Роман почувствовал, как внутри него все холодеет. А почему, собственно, он поверил Ивану Кирилловичу?! А? Если Гамаюнов про Лешку солгал, то и про Надю тоже. Наверняка. Откуда ему знать, как продлить заклинание? Причем чужое заклинание. Роман не ведает, а Гамаюнов может? Да нет, не может он ничего. Солгал, чтобы заставить Романа починить ограду. А Надя тем временем умерла. Трое суток истекли, и ее не стало. И Стеновского хозяин Беловодья держит в плену, чтобы тот не открыл правду господину Верно-ну, не разоблачил Гамаюнова и его интриги.

Все последние часы Роман жил невероятной, сладкой надеждой. Надя вернется… И вот все рухнуло!

«Я убью этого мерзавца за его ложь!» — мысленно воскликнул колдун, И сам себя одернул: «Зачем? Ведь это глупо».

Но Гамаюнов обманул, обманул… Сказал — продлю заклинание. И Роман успокоился, и…

«Надя, Наденька, я бы сумел за эти часы что-нибудь сделать», — уверял себя колдун. Хотя знал, что ничего бы не успел. С пробитой оградой Беловодье ни на что не способно.

Что ж теперь, бросить все и бежать? Нет, сначала надо добраться до Стена и все выяснить. А потом уж решать, что делать.

Роман вернулся в дом и принялся вновь цедить воду.

Ему зверски захотелось есть. Борща захотелось. Тина после колдовского сеанса ему непременно борщ подавала. Борщ у нее всегда выходил отменный. А здесь и готовить не надо. Налил в миску молока. И нате — борщом на весь дом пахнет. Роман выхлебал белую жидкость с клецками, закрыв глаза. Без удовольствия. Какое-то пресное едло получилось. То есть мясом попахивало, овощной вкус был, а борща не вышло.

Он запил свое кулинарное творение молоком, превращенным в крепкий кофе. Кофе у него получался почему-то лучше, чем борщ.
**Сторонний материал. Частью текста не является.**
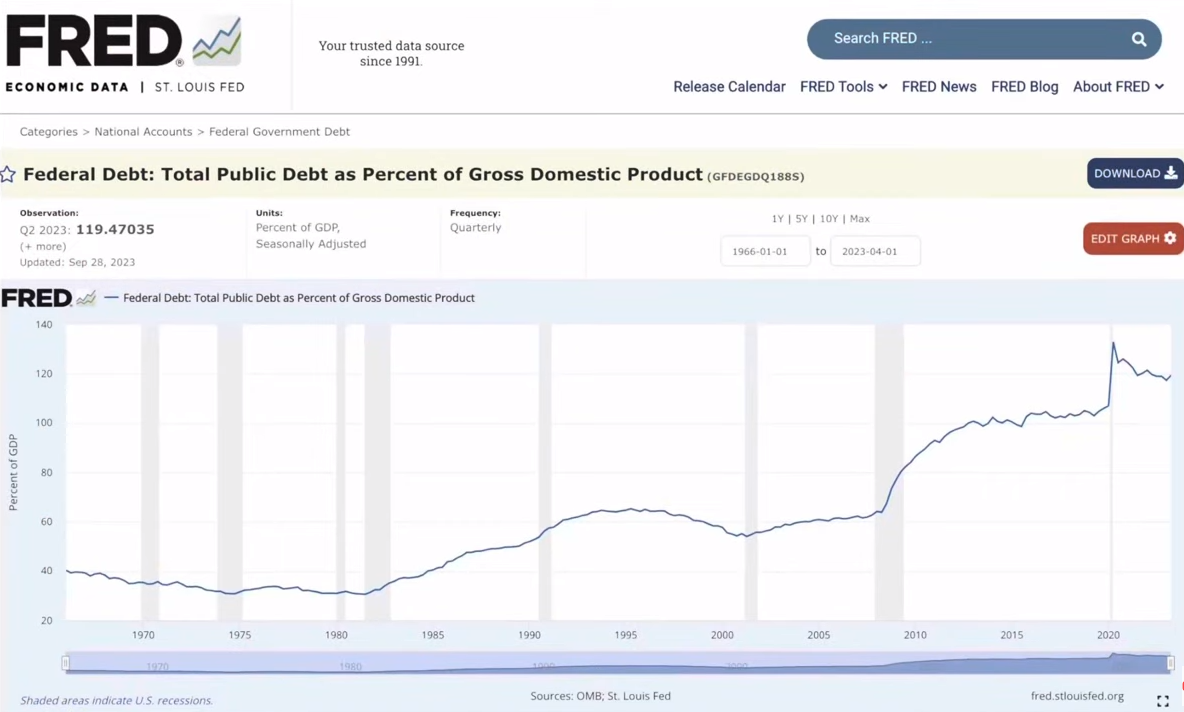Expand the FRED Tools menu
This screenshot has width=1184, height=712.
click(843, 87)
Воды за это время нацедился полный кувшин. Теперь надо пробраться к дому Гамаюнова и поговорить со Стеном. Но незаметно для Ивана Кирилловича. А это, похоже, невозможно. Просто так Гамаюнов к своему логову господина Вернона не подпустит. Кого-нибудь наверняка поставил охранять. Роман поглядел на перстень с зеленым ноздреватым камнем. Задействовать его? Честно говоря, прибегать к своему колдовству внутри чужого колдовского круга опасно. У каждого колдуна свой почерк, даже если они опираются на одну и ту же стихию. Вон как поначалу Романа с души воротило от здешней воды.

И тут догадка явилась: а что, если пройти через пролом в ограде? Пролом довольно узок, но если постараться, то можно протиснуться. Вполне можно. Меснер бы не пролез и Баз тоже, а Роман, пожалуй, пролезет. Колдун стиснул зубы и уставился на серебряную флягу. Отверстие сделалось чуть больше, ка-пли зачастили. Ожерелье пульсировало в такт падению капель. Скорее же, ну, скорее! Вода прибывала. Второй кувшин был уже почти полон.

Роман схватил кувшины и кинулся вон из Беловодья.

Вновь сквозь светлые воды проступили очертания комнаты.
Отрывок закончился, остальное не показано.